§ Exercise requirements: The response should contain all of the data below, reproduced exactly, and no pictures.

——————

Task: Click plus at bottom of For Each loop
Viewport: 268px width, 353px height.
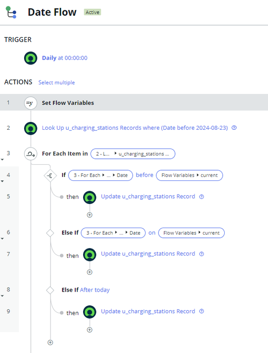Action: [50, 342]
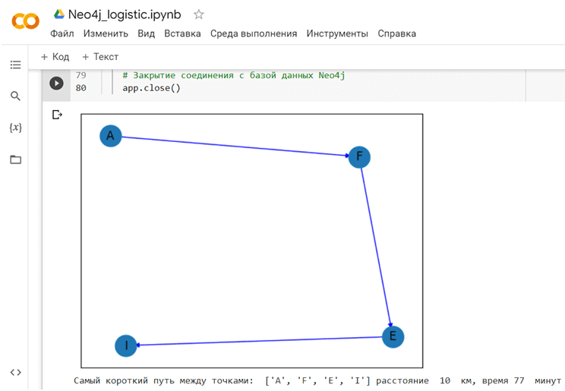Open the Инструменты menu
Viewport: 565px width, 391px height.
tap(337, 33)
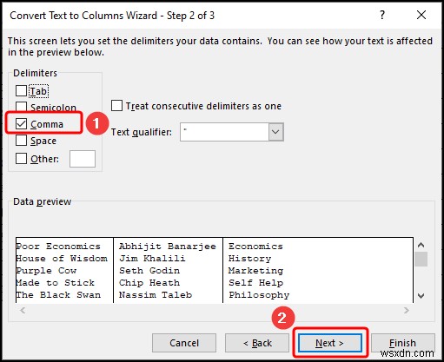
Task: Click the Cancel button
Action: pyautogui.click(x=184, y=343)
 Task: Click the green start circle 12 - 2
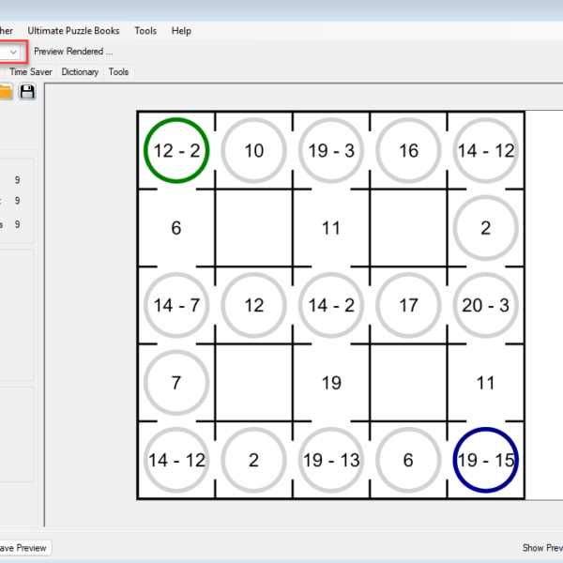176,151
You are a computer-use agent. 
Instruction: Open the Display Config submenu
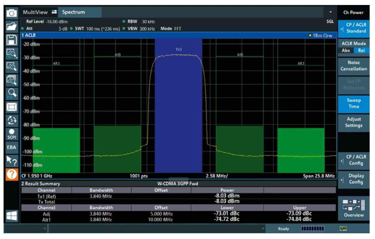click(353, 179)
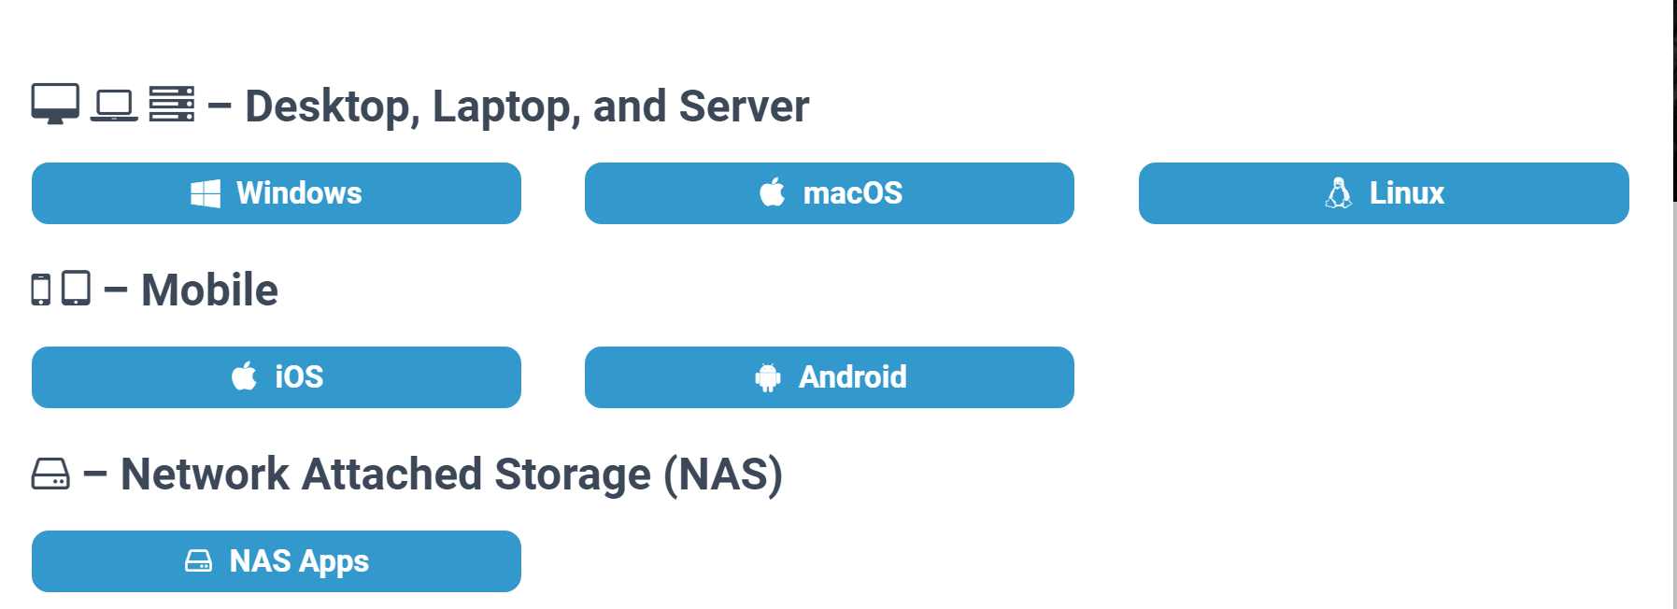Open the NAS Apps downloads
1677x609 pixels.
[x=276, y=560]
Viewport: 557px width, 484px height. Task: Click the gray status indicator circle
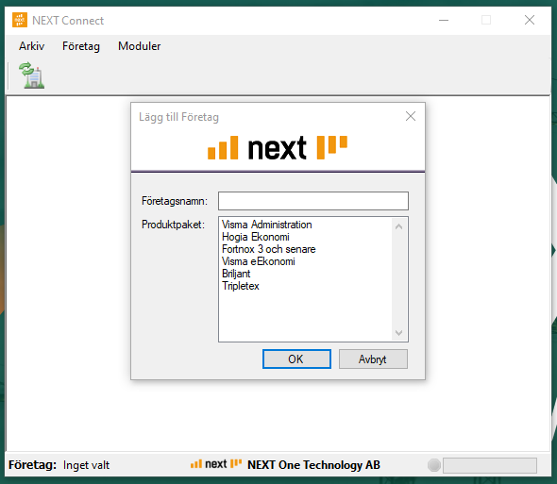434,465
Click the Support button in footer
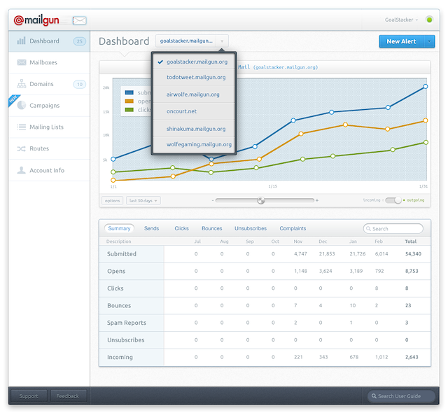The image size is (448, 413). point(29,396)
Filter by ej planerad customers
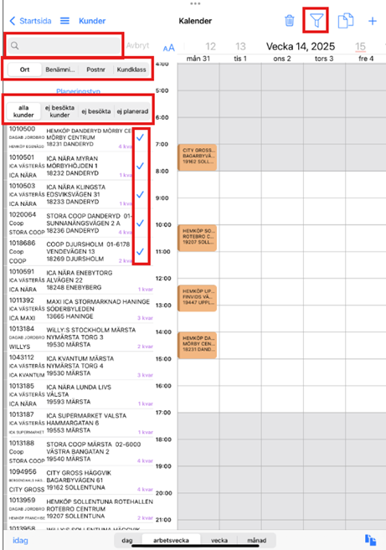 (132, 111)
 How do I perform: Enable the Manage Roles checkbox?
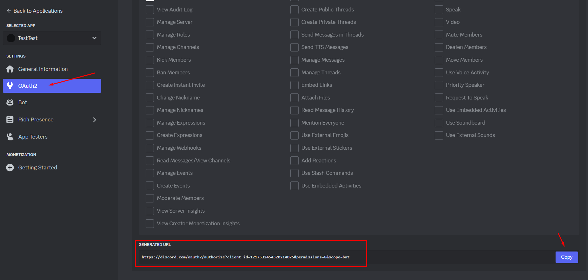coord(150,35)
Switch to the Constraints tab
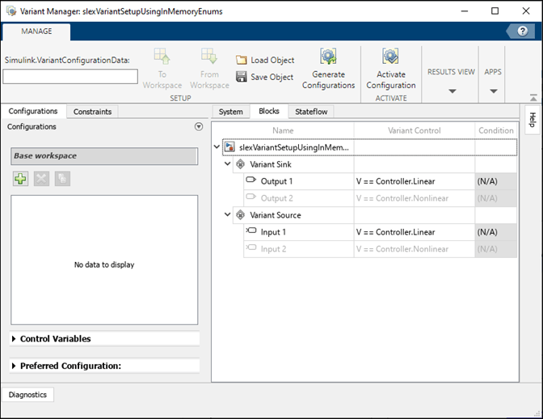 (92, 112)
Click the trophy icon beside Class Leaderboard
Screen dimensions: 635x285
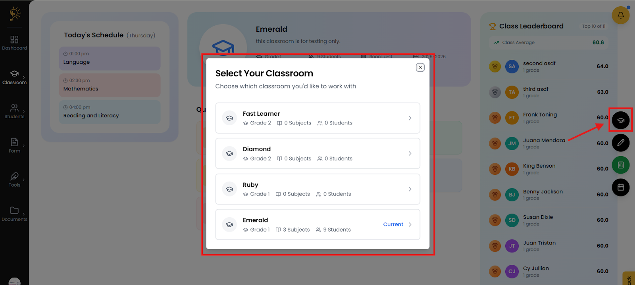pos(493,27)
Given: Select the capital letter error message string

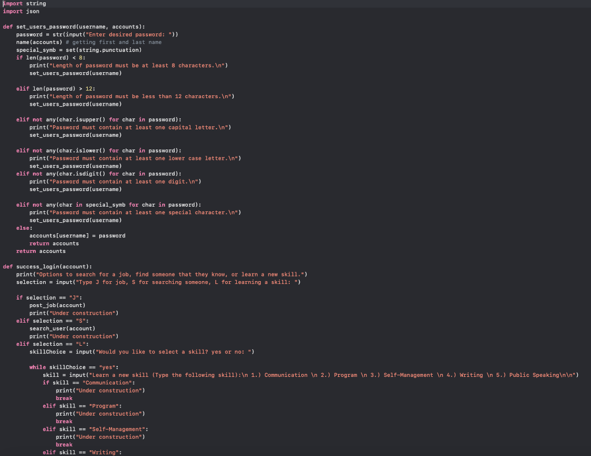Looking at the screenshot, I should (x=139, y=127).
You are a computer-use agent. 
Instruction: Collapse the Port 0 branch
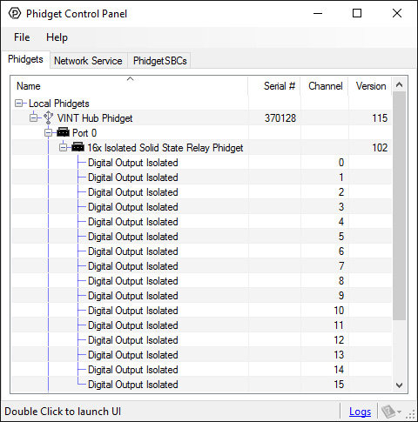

——————

§ Written answer:
Task: Click plus at bottom of For Each loop
Viewport: 268px width, 353px height.
Action: [50, 342]
Open the Инструменты menu
Viewport: 565px width, 391px height.
tap(337, 33)
Task: Click the Cancel button
Action: pyautogui.click(x=184, y=343)
 Task: Click the green start circle 12 - 2
176,151
You are a computer-use agent. 
Instruction: Open the Display Config submenu
click(353, 179)
Open the NAS Apps downloads
1677x609 pixels.
[x=276, y=560]
Viewport: 557px width, 484px height. Task: Click the gray status indicator circle
434,465
Click the Support button in footer
The image size is (448, 413). point(29,396)
Filter by ej planerad customers
 (132, 111)
 How do I perform: Enable the Manage Roles checkbox?
coord(150,35)
Switch to the Constraints tab
 (92, 112)
Click the trophy icon beside Class Leaderboard
Screen dimensions: 635x285
pos(493,27)
Given: Select the capital letter error message string

Looking at the screenshot, I should (x=139, y=127).
You are a computer-use agent. 
Instruction: Collapse the Port 0 branch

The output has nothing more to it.